## INSTRUCTIONS FOR THE TASK
Copy out each line below containing "Windows".

## Stored data entries
>>
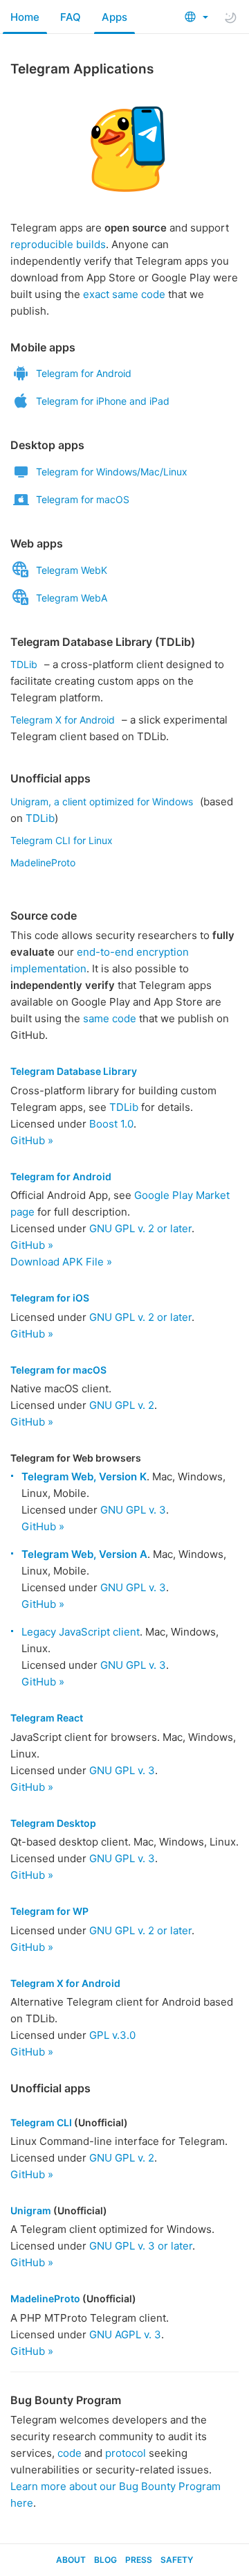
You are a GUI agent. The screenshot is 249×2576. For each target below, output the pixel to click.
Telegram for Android (83, 373)
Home (24, 17)
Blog (105, 2560)
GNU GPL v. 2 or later (140, 1228)
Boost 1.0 (111, 1123)
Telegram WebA (71, 598)
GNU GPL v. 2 (121, 1405)
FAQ (70, 17)
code (69, 2453)
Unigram (30, 2210)
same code (109, 1018)
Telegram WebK (71, 570)
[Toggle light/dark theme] (230, 17)
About (71, 2560)
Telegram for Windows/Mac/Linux (111, 471)
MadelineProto (42, 862)
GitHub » (31, 1140)
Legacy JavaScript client (80, 1631)
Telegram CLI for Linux (61, 840)
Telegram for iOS (49, 1298)
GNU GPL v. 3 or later (140, 2245)
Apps (114, 17)
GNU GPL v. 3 (133, 1509)
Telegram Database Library (73, 1071)
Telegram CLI (41, 2122)
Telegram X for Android (62, 720)
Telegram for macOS (82, 499)
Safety (176, 2560)
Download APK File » (61, 1261)
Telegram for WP (49, 1911)
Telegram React (46, 1718)
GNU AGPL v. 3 (125, 2334)
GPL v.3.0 (112, 2035)
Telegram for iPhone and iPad (102, 401)
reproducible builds (58, 244)
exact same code (124, 294)
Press (138, 2560)
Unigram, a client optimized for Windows (101, 801)
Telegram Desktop (53, 1823)
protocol (125, 2453)
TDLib (23, 664)
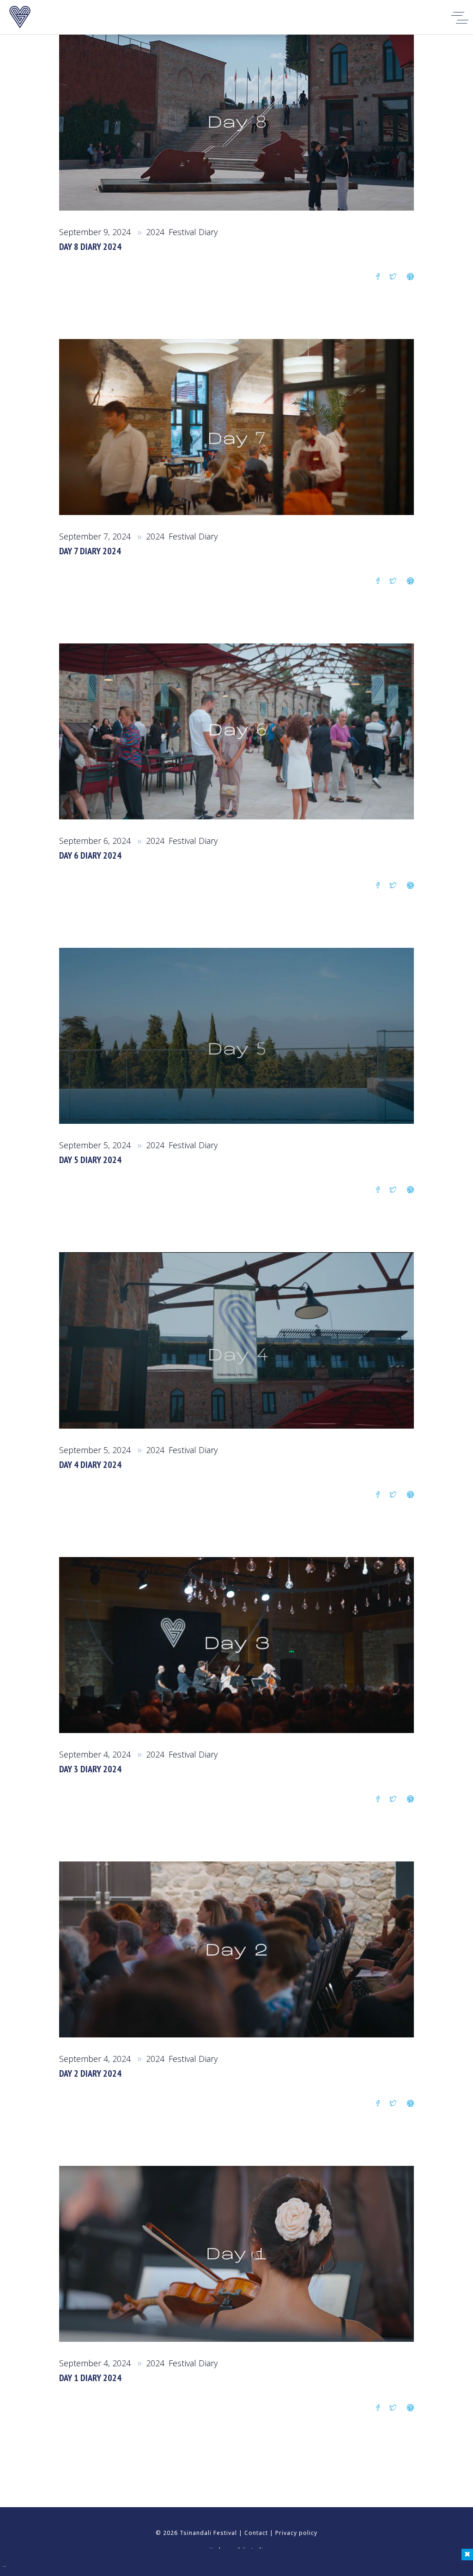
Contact (256, 2533)
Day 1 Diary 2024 (90, 2378)
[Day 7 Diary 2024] (236, 427)
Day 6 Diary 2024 (90, 855)
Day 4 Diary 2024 (90, 1465)
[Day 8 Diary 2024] (236, 123)
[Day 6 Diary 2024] (236, 731)
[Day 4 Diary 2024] (236, 1340)
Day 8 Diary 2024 (90, 247)
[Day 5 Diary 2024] (236, 1036)
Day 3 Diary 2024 (90, 1769)
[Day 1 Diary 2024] (236, 2254)
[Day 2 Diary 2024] (236, 1949)
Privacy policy (296, 2533)
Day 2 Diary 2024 (90, 2073)
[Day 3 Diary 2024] (236, 1645)
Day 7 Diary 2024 (90, 551)
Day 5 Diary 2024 (90, 1160)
<<
## ANSWER SPACE
Telegram for Windows/Mac/Linux (111, 471)
Unigram, a client optimized for Windows (101, 801)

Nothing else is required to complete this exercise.